Ecosystem, Use Cases & Alternatives

  • Elixir is clarified as a dynamic, compiled language targeting BEAM; .ex files compile to bytecode, .exs scripts compile/run in memory.
  • Several stress that most Elixir devs rarely need to write Erlang; both share the same semantics and OTP runtime.
  • OTP’s actor model, immutability, preemptive scheduling, and process linking are presented as advantages over Python‑style concurrency, even if Python’s GIL story is evolving.
  • Suggested sweet spots: highly concurrent IO‑bound systems, web apps, brokers, long‑running network services, and embedded/edge (Nerves).
  • Gleam is discussed as a statically typed BEAM language: praised for minimalism but with fewer OTP integrations and tooling; one design choice (1/0 = 0) is called out as dangerous.

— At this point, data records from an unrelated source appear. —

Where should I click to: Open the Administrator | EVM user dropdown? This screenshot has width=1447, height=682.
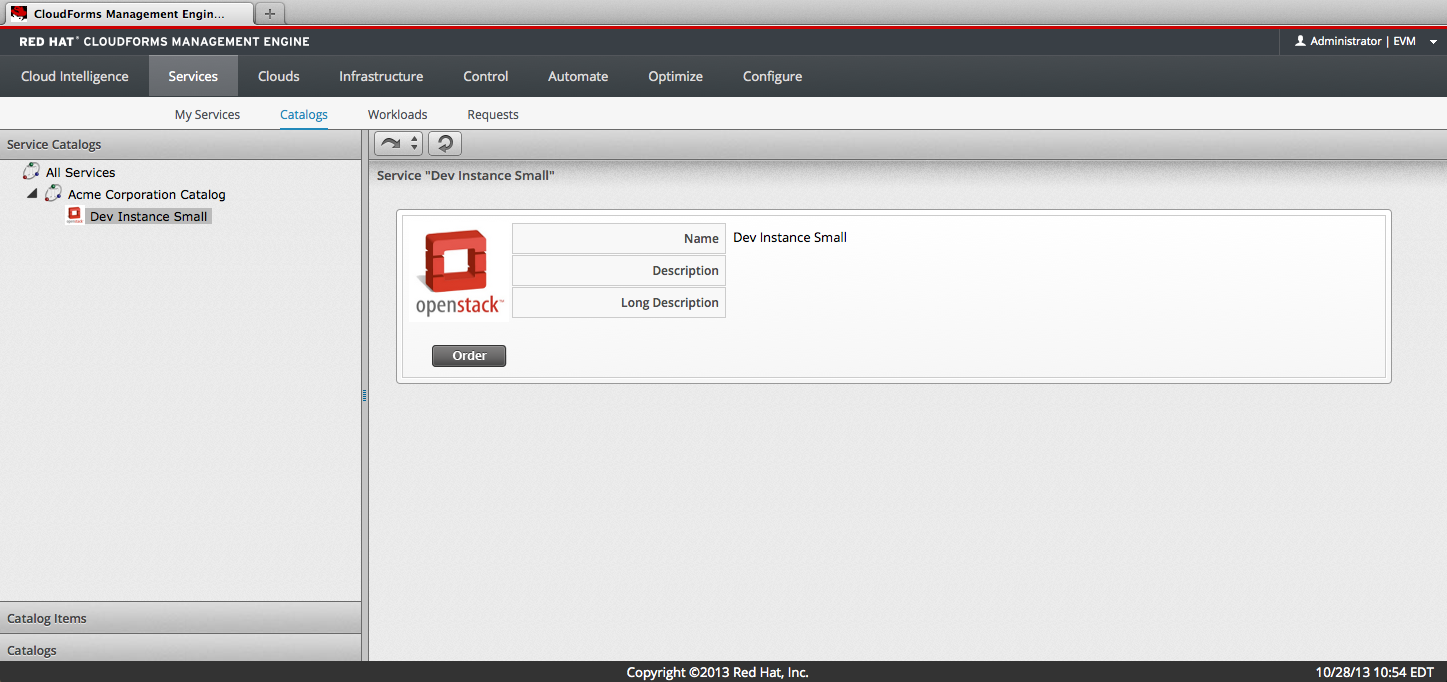1363,41
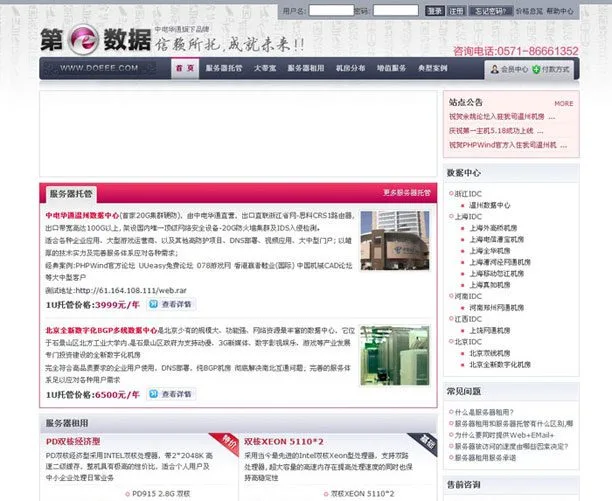Open 更多服务器托管 link in hosting header
The height and width of the screenshot is (501, 612).
point(407,192)
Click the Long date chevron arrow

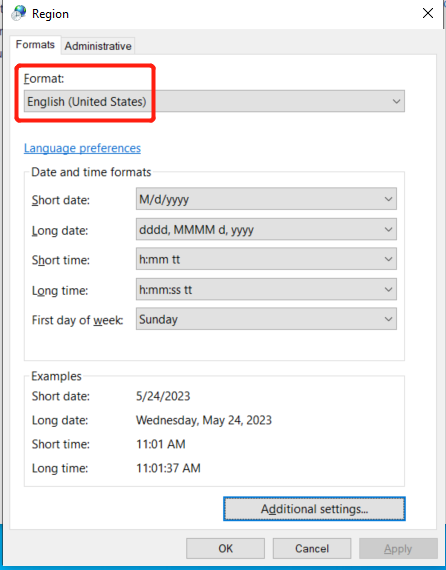(x=388, y=229)
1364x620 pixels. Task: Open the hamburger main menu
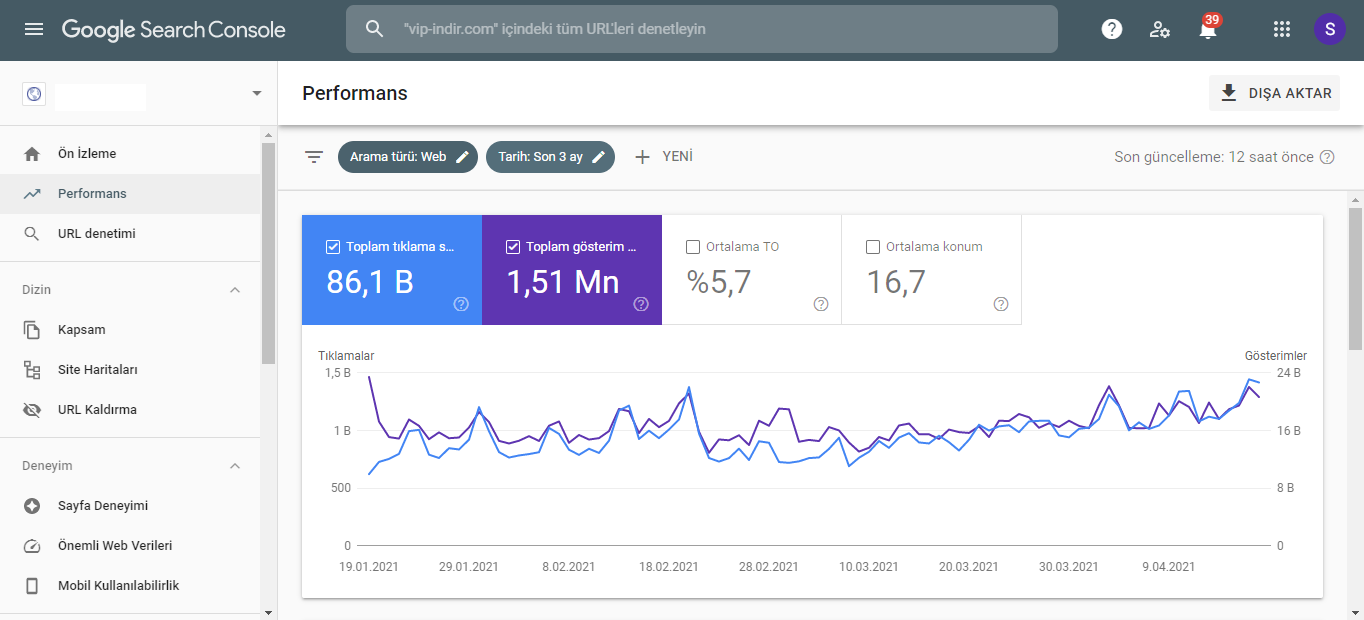click(34, 29)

Community Reports & Adoption

  • Multiple commenters describe very positive production experience, painless upgrades, and strong reliability compared to Python/Ruby stacks.
  • Some founders say they started companies specifically to use Elixir, citing Livebook, LiveDashboard, and community support as major enablers.
  • A dissenting voice reports macro‑induced complexity, spaghetti dependencies, poor hiring story, and underwhelming docs; others respond point‑by‑point that this doesn’t match their experience.
  • A few wish for more diversity on the client‑side and mobile stories, feeling Phoenix/LiveView doesn’t fit everyone’s mental model and that more experimentation (as in JS/TS land) would be healthy.